Eliza and Billy were married in due course. The kingdoms are now extremely happy. Both are governed by Billy, who is a very good King because he knows so much. Eliza got him to change the law about Queens knowing everything, because she wanted her husband to be cleverer than she was. But Billy didn't want to make laws to turn his Eliza stupid, so he just changed the law--only a little bit--so that the King knows everything a man ought to know, and the Queen knows everything that ought to be known by a woman. So that's all right.

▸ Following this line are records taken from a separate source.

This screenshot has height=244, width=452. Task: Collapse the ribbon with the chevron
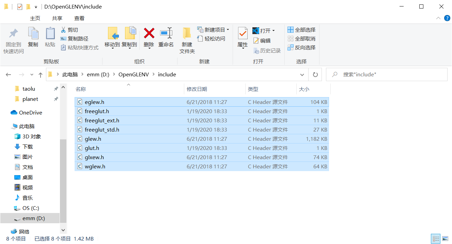pyautogui.click(x=439, y=18)
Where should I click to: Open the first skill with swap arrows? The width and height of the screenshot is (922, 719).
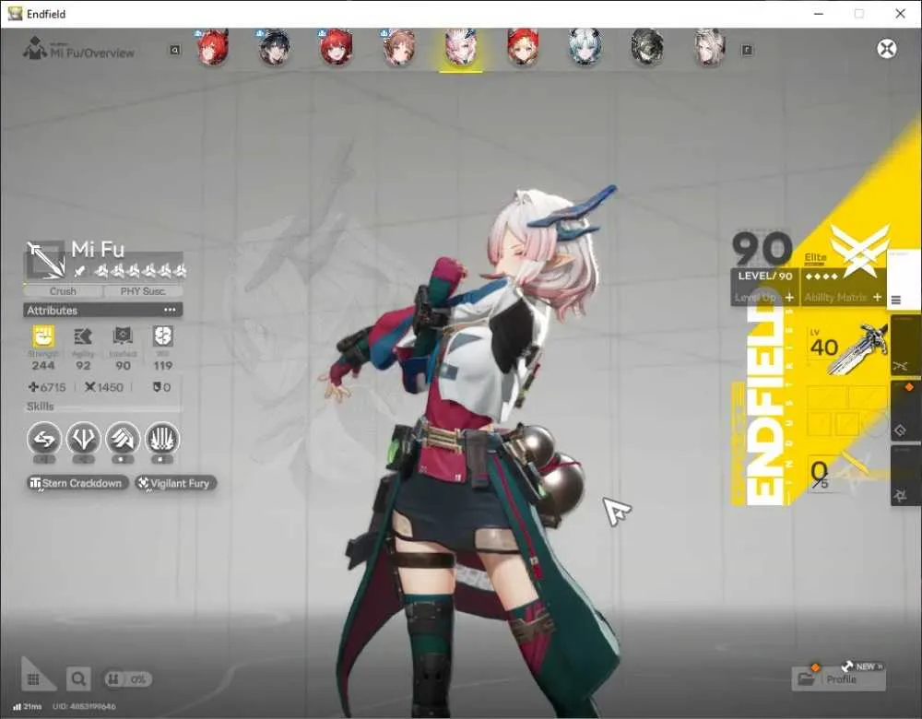[44, 439]
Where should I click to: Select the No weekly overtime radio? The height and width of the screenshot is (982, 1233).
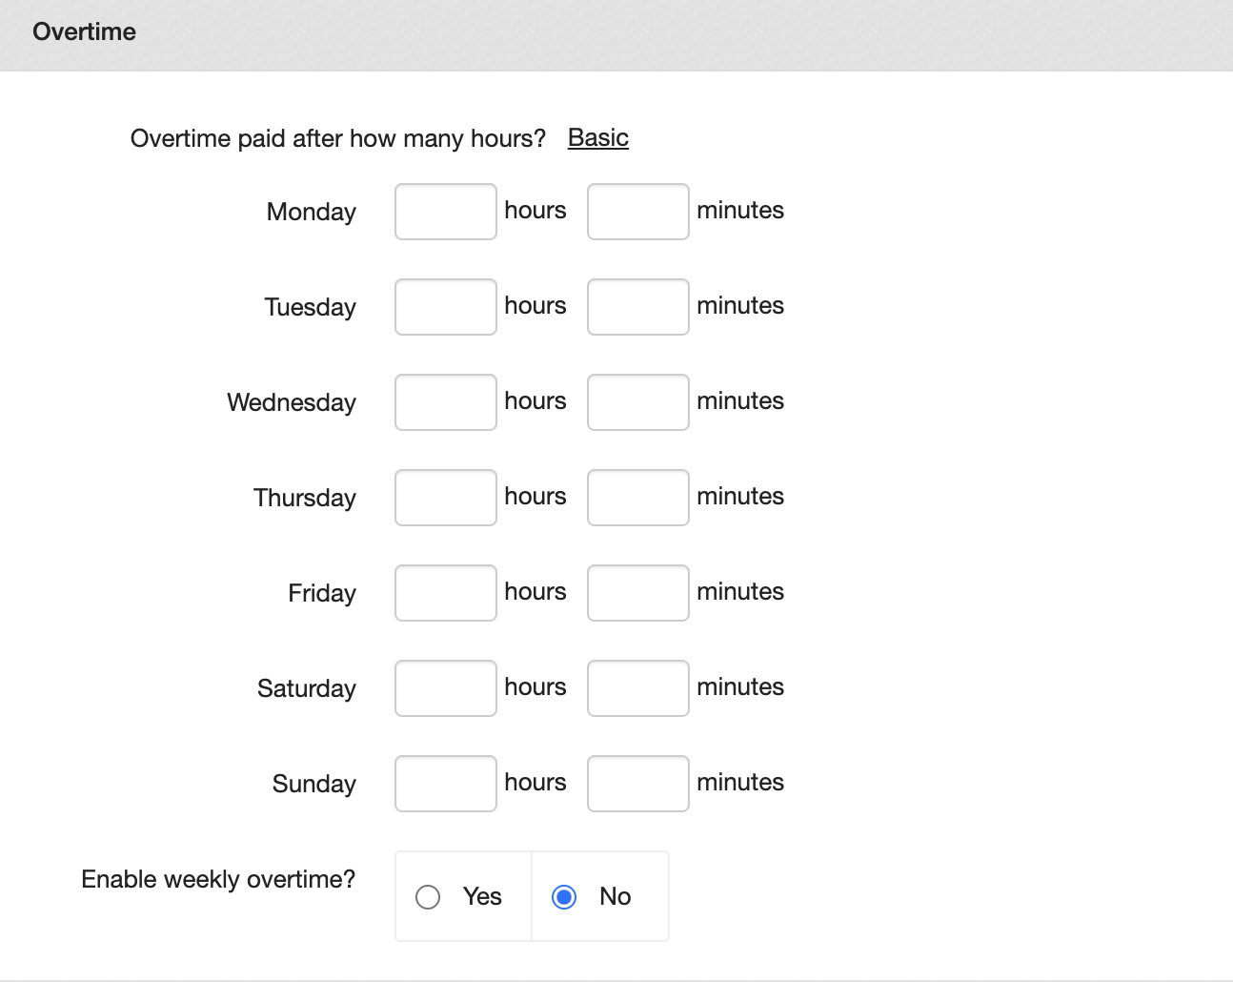[x=564, y=897]
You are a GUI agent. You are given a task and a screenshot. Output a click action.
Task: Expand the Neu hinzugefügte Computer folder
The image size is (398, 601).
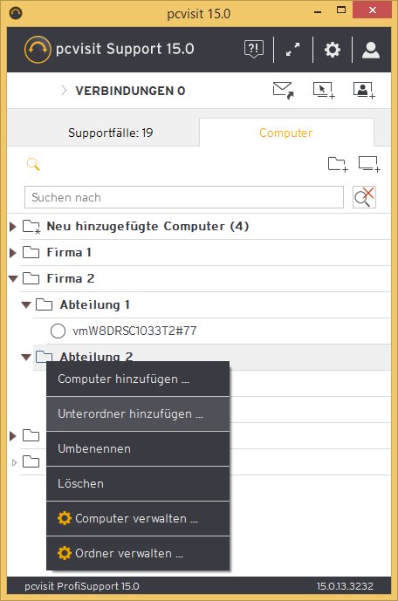pos(13,227)
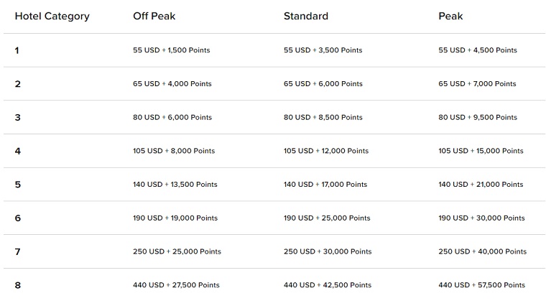546x306 pixels.
Task: Click 140 USD + 17,000 Points cell
Action: [x=325, y=185]
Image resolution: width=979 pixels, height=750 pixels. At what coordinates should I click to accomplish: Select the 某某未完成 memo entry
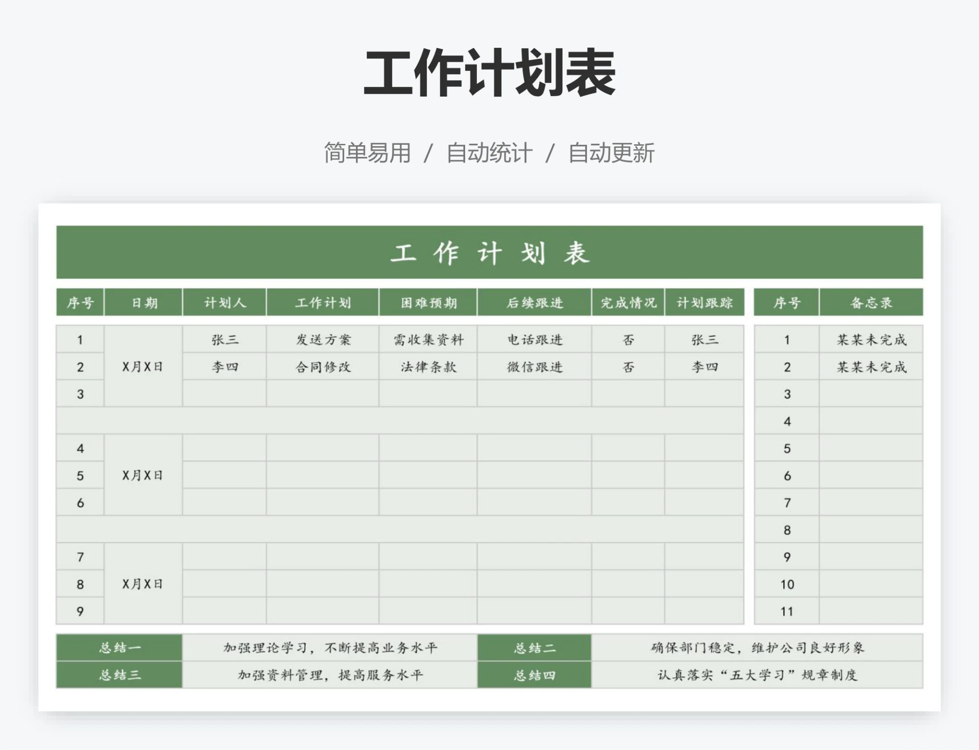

Exploring expeditions were fitted out to find the edge of the toffee. It was found to stand up in cliffs two hundred feet high, overhanging the real, live, salt-watery sea. The King had ships built at once to sail on the real sea and carry merchandise to other lands. And so Allexanassa and Plurimiregia grew richer and richer every day. The merchandise, of course, is toffee, and half the men in the kingdoms work in the great toffee-mines. All the toffee you buy in shops comes from there. And the reason why some of the cheaper kinds you buy are so gritty is, I need hardly say, because the toffee-miners will not remember, before they go down into the mines, to wipe their muddy boots on the doormats provided by Billy the King, with the Royal Arms in seven colours on the middle of each mat.